» **What you have to do**: Using the kidney cancer essay below, explain in one to three sentences why the mentors, and not only the new patients, gain from these connections.

When my husband was diagnosed with kidney cancer in 2009, the first thing I did was crawl into bed and cry for a few weeks. When I finally emerged from my cocoon of despair – oddly enough – the place I turned to was Facebook.
I searched for a group dedicated to kidney cancer. Then I found someone who looked like she knew what she was talking about and looked to be about my age. I sent her one of the saddest, most desperate private messages ever.
I told her how devastated and scared I was, how I couldn’t go one minute without thinking about cancer. My whole life was consumed with this diagnosis and I couldn’t imagine a way forward.
The woman was Liz Lewis and she saved me that day. Her experience was similar to mine, a working mother with a husband diagnosed in his 40s with kidney cancer. They were a year or two ahead of us in their journey, so she knew exactly what I was going through. She pointed me in directions I wouldn’t have considered and connected me with others. More than anything, she reassured me that things would get better. Her message helped me rise from a quivering mess to an educated caregiver.
Studies have shown us that a cancer diagnosis often results in post-traumatic stress disorder and many patients suffer from debilitating anxiety that keeps them from being able to function normally. Our own KCCure research revealed that 70 percent of kidney cancer patients, regardless of stage of disease, had anxiety levels that would necessitate pyscho-social intervention. Yet few resources exist to help patients with this emotional toll of cancer.
As an organization, one way that we can help patients is by connecting them with others. Not only are new patients relieved to find a mentor who understands what they’re going through – the mentors benefit as well. Giving back is an important part of achieving post-traumatic growth – the ability to rise beyond a tragedy and move forward. The relationship formed in patient communities offers benefits to new patients as well as long term survivors.
In the past year, we’ve built an amazing team of leaders who have helped us extend our reach to over 20,000 patients. The story of Liz and I has played out thousands of times again in the many communities dedicated to kidney cancer patients. Seeing the moment – when someone who has reached out in desperation realize that they are not alone – that’s what advocacy is all about.
It’s one of the reasons that we’ve made kidney cancer communities an integral part of KCCure. In addition to serving as beacons of hope for patients and caregivers – they keep our organization grounded to the people who are fighting this disease day in and day out. As an advocate, it can be easy to become lost in your own story. But doing so eliminates any ability to effectively understand and advocate for the diverse needs of the community you’re claiming to represent.
If you or someone you care for has been diagnosed with kidney cancer, we encourage you to seek help from others from any one of the amazing kidney cancer patient communities that exist. Whether you have stage 1 disease or stage 4 disease, there is a place of comfort for you. You are not alone!

» **Records supplied**:
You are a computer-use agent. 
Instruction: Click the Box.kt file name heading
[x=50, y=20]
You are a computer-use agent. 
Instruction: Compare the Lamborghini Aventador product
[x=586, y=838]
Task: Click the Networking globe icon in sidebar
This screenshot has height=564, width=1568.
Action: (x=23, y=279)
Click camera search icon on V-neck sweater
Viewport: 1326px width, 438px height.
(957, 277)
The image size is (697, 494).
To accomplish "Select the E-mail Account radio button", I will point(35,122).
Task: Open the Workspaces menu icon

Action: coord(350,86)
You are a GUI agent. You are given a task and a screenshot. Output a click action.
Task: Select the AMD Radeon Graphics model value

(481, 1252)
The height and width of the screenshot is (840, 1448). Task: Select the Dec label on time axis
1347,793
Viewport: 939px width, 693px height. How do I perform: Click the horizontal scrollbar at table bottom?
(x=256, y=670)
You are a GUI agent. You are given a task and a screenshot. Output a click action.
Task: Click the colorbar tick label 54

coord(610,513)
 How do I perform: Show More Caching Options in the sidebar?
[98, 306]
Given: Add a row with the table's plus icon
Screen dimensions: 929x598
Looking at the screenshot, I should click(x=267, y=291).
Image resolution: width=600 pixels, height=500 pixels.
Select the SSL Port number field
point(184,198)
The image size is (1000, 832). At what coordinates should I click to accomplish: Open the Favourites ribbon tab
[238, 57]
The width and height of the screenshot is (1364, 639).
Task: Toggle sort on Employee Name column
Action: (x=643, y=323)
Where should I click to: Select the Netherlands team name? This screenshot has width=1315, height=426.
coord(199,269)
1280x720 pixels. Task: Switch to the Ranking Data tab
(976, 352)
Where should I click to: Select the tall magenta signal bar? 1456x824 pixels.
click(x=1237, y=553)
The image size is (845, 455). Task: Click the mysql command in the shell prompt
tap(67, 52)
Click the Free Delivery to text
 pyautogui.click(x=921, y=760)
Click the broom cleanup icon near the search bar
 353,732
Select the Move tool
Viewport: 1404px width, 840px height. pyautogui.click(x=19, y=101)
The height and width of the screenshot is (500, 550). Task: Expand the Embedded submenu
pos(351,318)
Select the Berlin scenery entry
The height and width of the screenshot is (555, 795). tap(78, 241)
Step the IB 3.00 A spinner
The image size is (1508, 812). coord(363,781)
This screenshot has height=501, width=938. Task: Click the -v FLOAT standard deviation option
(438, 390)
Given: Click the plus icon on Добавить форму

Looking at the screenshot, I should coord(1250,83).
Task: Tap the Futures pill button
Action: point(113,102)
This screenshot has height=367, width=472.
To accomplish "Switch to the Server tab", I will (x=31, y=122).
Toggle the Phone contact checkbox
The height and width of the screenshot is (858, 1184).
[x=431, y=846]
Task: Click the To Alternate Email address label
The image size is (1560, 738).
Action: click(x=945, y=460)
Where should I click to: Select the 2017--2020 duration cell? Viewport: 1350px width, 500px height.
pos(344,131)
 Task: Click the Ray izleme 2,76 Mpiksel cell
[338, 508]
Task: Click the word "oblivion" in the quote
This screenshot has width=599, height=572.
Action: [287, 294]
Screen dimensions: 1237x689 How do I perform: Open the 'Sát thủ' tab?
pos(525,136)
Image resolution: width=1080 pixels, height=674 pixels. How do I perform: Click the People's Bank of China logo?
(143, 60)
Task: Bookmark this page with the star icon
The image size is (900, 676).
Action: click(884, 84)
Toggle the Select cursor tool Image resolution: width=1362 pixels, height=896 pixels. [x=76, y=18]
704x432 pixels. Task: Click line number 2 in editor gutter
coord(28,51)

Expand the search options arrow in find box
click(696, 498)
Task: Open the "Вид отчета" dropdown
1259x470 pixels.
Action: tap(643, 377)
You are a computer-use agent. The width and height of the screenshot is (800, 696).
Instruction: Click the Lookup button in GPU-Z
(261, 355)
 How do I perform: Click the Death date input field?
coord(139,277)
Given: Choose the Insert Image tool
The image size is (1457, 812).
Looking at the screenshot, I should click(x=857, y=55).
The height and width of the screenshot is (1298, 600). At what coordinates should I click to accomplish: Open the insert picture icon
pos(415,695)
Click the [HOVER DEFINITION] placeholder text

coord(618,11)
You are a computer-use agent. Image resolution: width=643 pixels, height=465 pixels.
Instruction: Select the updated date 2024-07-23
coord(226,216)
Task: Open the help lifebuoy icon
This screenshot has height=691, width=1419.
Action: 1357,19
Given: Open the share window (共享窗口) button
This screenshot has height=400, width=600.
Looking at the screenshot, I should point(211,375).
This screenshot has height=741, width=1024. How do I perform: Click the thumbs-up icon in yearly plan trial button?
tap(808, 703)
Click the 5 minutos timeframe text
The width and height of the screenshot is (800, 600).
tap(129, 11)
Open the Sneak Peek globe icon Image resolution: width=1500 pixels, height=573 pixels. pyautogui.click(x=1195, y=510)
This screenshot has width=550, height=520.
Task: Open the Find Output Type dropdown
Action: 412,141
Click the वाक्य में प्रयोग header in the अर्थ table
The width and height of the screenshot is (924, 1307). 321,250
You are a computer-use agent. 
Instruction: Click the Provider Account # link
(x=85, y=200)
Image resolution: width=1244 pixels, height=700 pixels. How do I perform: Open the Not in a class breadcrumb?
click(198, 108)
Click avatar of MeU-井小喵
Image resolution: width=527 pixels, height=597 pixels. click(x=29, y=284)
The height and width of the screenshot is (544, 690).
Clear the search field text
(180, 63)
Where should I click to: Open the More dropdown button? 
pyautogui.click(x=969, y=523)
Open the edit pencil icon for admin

» **Response**: Mentors benefit because giving back is an important part of achieving post-traumatic growth, which is the ability to rise beyond a tragedy and move forward. That is why the relationships formed in patient communities help long-term survivors as well as new patients.